Created attachment 146 [details] patch file :)
Created attachment 147 [details] Minor bugfix to previous patch
*** Bug 370 has been marked as a duplicate of this bug. ***
Ok, hacked this up a little to get it to commit against current CVS, plus fixed a couple problems which needed addressing following the patch (some old dbg() calls which relied on arguments being concatenated downstream). Checking in now.

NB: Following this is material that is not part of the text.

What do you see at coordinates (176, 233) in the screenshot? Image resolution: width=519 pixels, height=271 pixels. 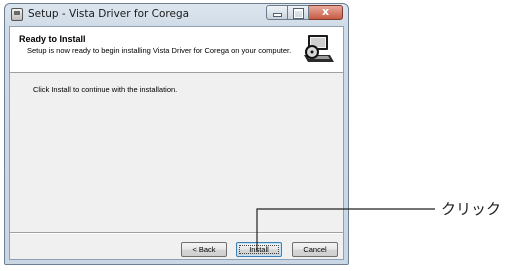 I see `button-separator` at bounding box center [176, 233].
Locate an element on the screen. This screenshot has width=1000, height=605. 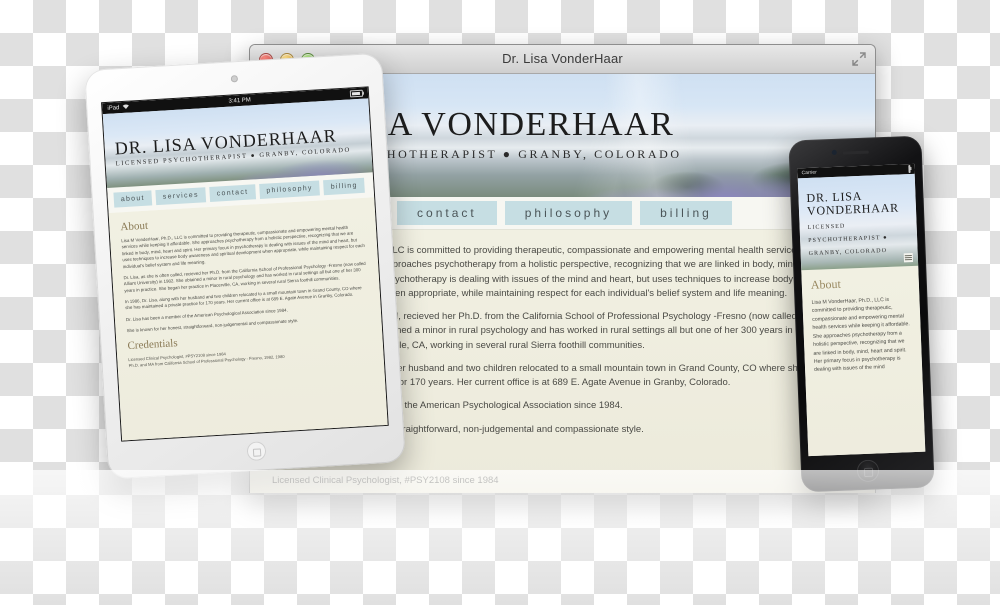
iphone-about-heading: About is located at coordinates (826, 284).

*** Bug 175 has been marked as a duplicate of this bug. ***
*** Bug 268 has been marked as a duplicate of this bug. ***
*** Bug 298 has been marked as a duplicate of this bug. ***
*** Bug 393 has been marked as a duplicate of this bug. ***
Hi Craig. My patch gave an example of how the rules should now be to actually fix the double scoring and the scoring on properly relayed DUL, but it didn't actually include the patch the the rules themselves. I'm including this patch here. You'll see I re-organized the BL rules a bit, I just moved them around so that they are ordered by type, and I changed the newly added dsbl so that its relay test is in the relay set, like the other ones, otherwise you'd get a 5.0 right away if a message were on the dsbl and some other relay BL. I also fixed a timelog typo
Created attachment 166 [details] rules BL patch
After updating my tree against CVS, I realized that TimeLog didn't deal with some changes in spamd, and didn't close/reopen its log file for each new message processed. I've fixed that and I also - cleaned up mesgid in case it contains a '/' - changed the init testmsg so that it contains a recognizable mesgid - fixed a warn This patch supersedes attachment 166 [details]

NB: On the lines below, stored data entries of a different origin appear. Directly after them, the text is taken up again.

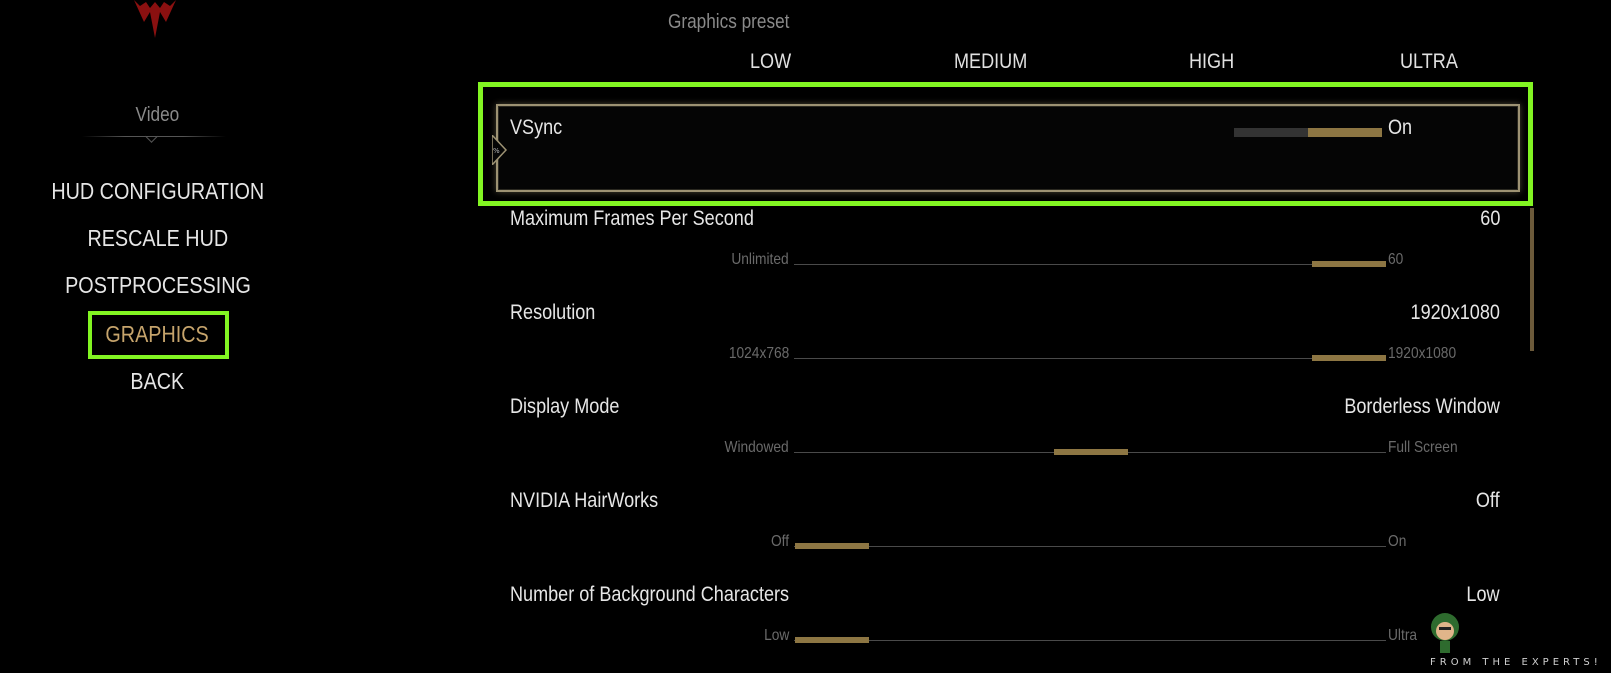  I want to click on preset-high: HIGH, so click(1216, 62).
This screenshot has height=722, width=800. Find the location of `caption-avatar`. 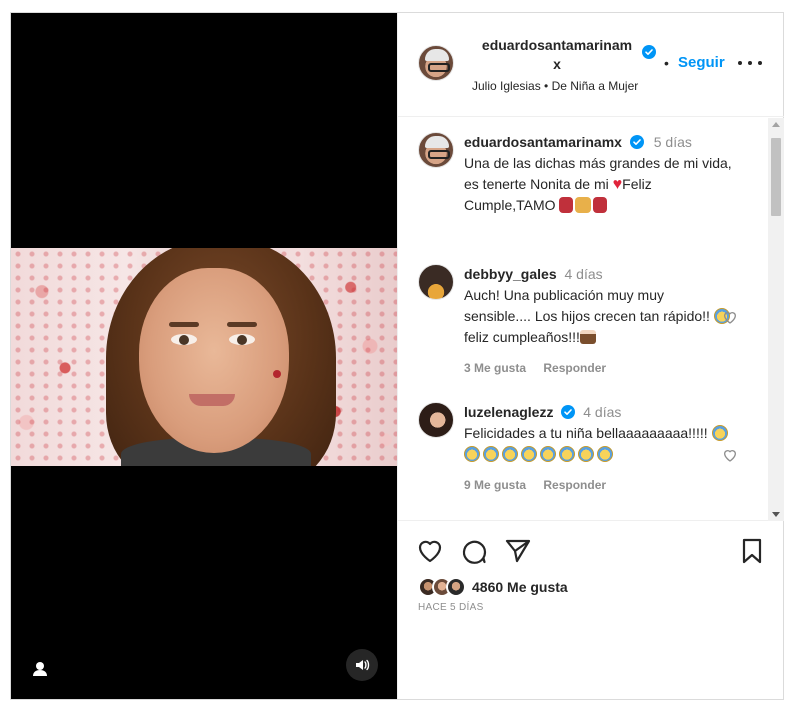

caption-avatar is located at coordinates (436, 150).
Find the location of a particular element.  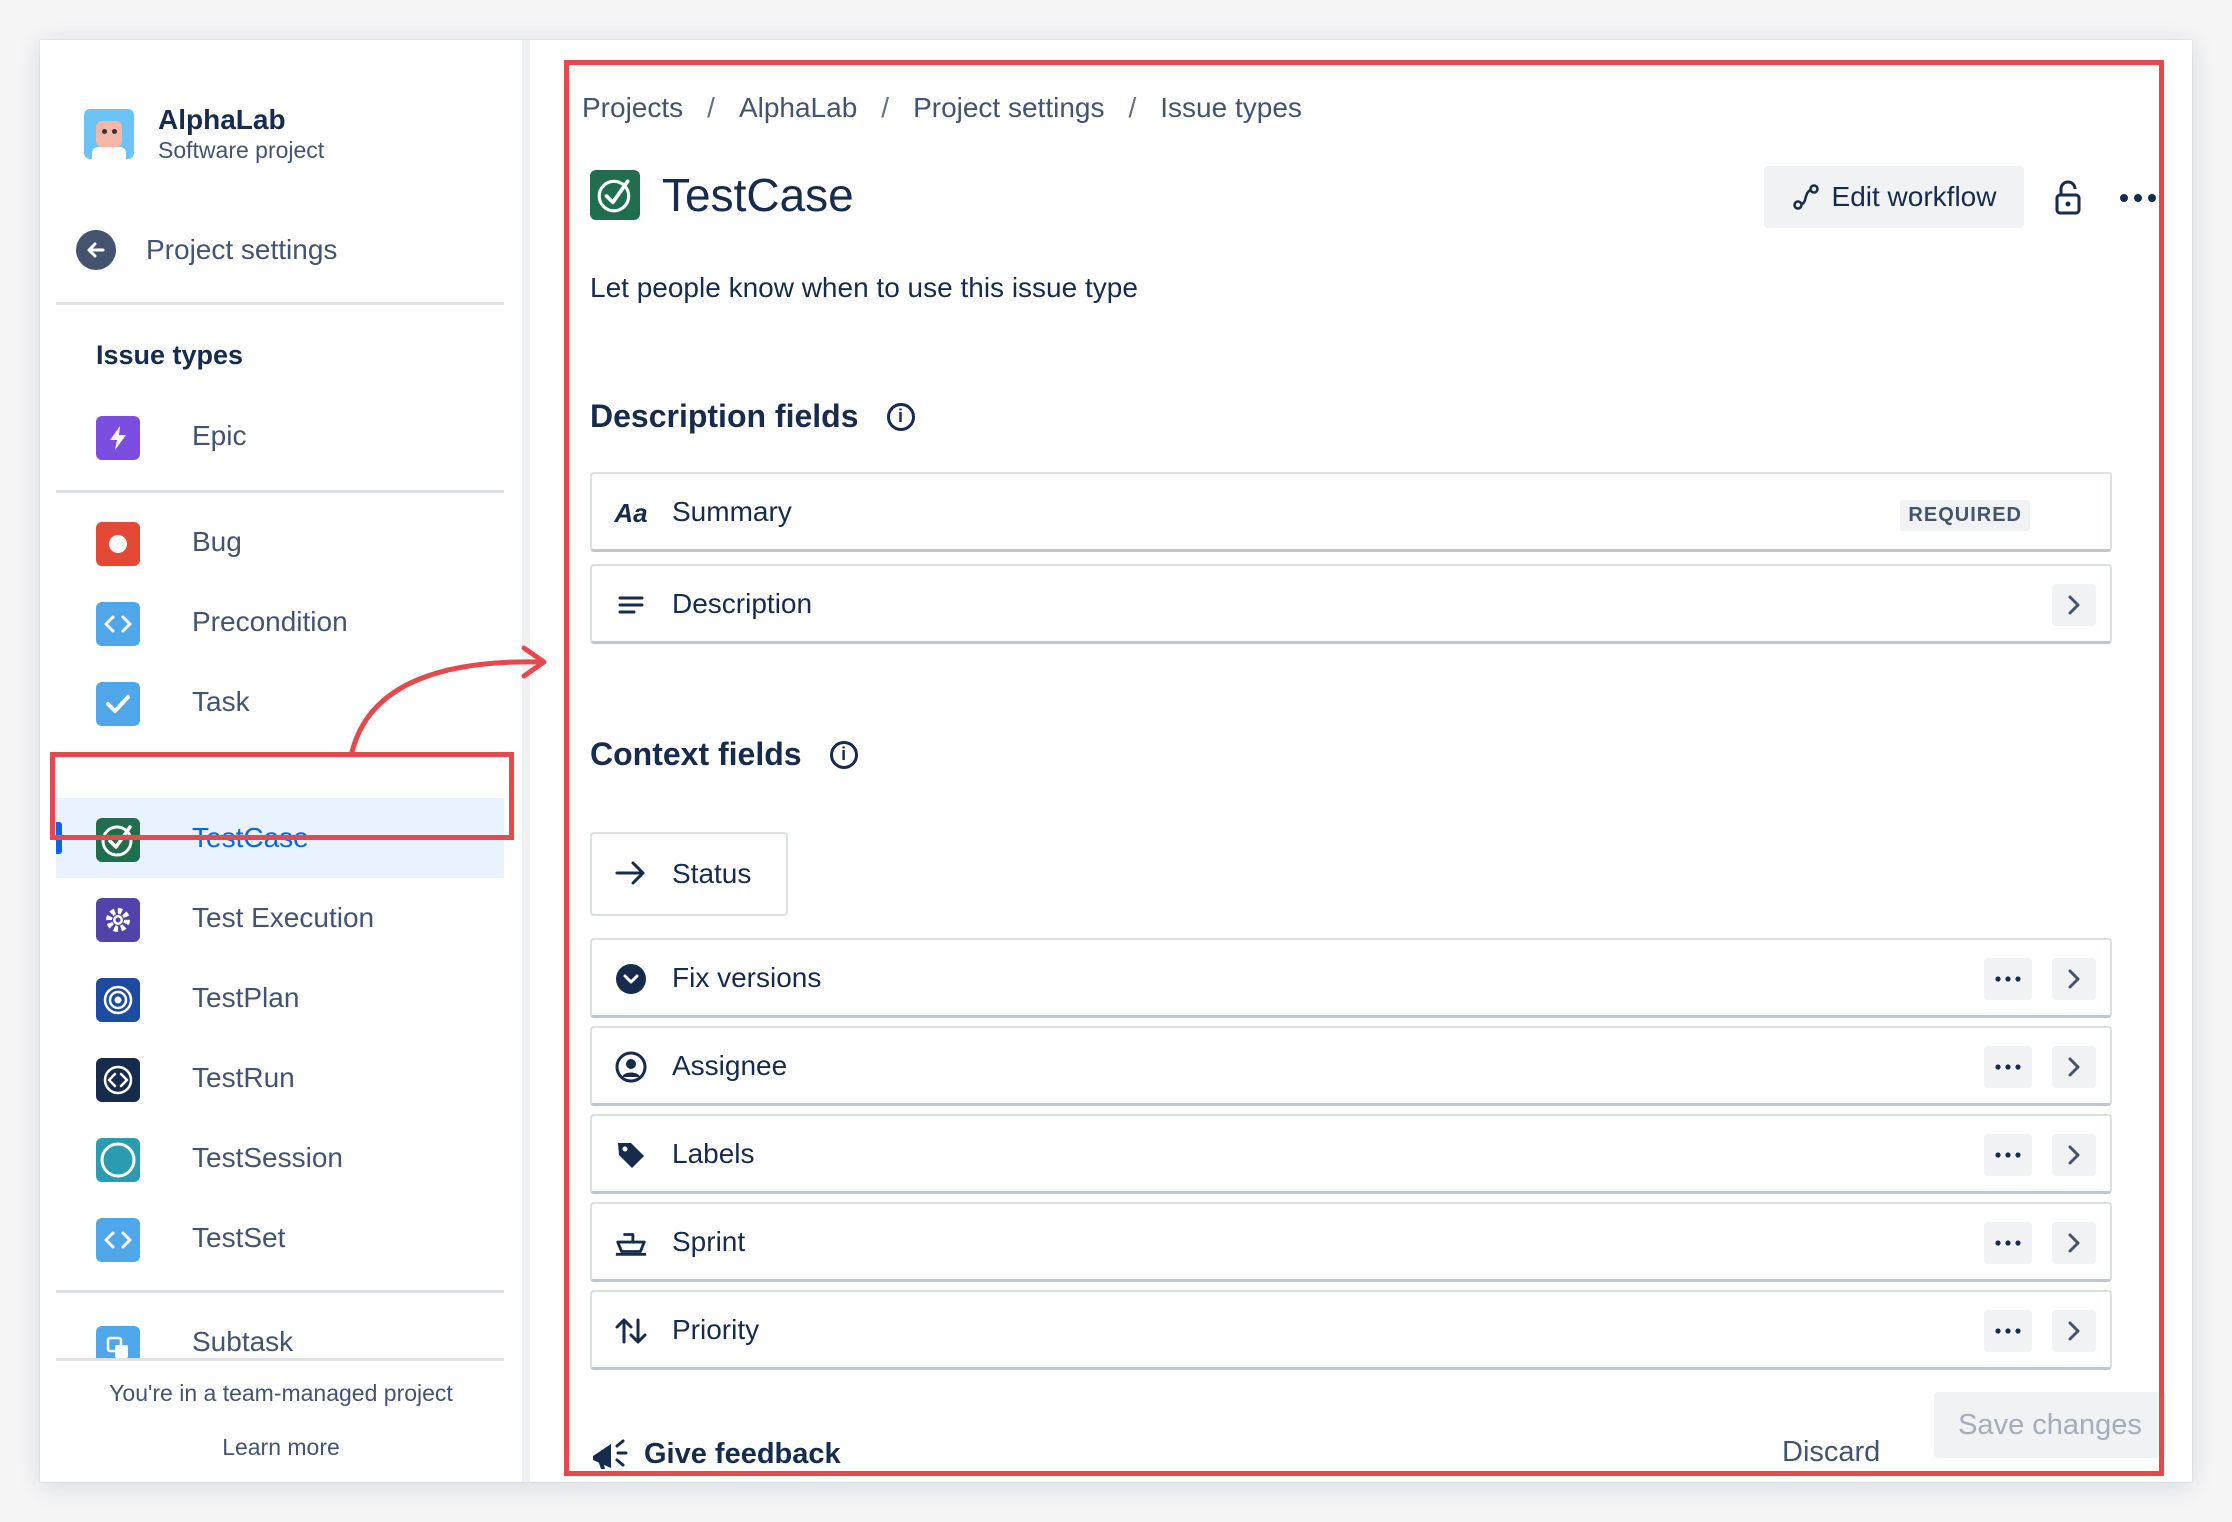

subtask-icon is located at coordinates (118, 1343).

Created attachment 169 [details] DNS rules patch + timelog fixes for spamd
Sorry, yet another update. After running CVS with the recent dsbl addition, I noticed some problems with double scoring, so I added a fudge rule to compensate for that, as well as some comments about dsbl
Created attachment 171 [details] Yet another patch, superseedes the two previous ones :-)
Craig merged that in at the last minute in 2.30, closing...